Problem to solve |
Every line from the line containing "软件 (929, 23)" through the final line of the data is to be printed exactly; no other line is to appear.

Available data |

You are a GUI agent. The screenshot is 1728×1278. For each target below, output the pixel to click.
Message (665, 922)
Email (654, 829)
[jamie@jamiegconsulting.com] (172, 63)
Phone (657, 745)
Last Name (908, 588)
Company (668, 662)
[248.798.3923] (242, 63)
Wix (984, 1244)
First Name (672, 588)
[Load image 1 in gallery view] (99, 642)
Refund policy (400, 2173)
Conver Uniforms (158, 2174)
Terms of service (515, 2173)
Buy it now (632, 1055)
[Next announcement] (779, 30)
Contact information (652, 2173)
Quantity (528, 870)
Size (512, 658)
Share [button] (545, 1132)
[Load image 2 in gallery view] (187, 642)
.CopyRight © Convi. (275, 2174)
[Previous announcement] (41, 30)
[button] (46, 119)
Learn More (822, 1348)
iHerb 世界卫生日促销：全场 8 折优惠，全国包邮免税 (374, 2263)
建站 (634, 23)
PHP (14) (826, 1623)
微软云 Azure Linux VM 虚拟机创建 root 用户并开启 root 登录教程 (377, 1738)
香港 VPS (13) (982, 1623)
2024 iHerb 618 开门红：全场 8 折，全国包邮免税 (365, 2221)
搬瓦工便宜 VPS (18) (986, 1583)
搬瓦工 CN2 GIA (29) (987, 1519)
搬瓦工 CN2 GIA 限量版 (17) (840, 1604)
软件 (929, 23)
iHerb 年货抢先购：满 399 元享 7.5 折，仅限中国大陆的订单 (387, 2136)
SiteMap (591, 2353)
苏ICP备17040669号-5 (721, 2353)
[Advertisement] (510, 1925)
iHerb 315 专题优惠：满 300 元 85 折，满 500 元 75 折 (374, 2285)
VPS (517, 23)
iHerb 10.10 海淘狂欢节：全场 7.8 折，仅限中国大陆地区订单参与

Reply to the task |
软件 (929, 23)
iHerb 年货抢先购：满 399 元享 7.5 折，仅限中国大陆的订单 (387, 2136)
SiteMap (591, 2353)
苏ICP备17040669号-5 (721, 2353)
[Advertisement] (510, 1925)
iHerb 315 专题优惠：满 300 元 85 折，满 500 元 75 折 (374, 2285)
VPS (517, 23)
iHerb 10.10 海淘狂欢节：全场 7.8 折，仅限中国大陆地区订单参与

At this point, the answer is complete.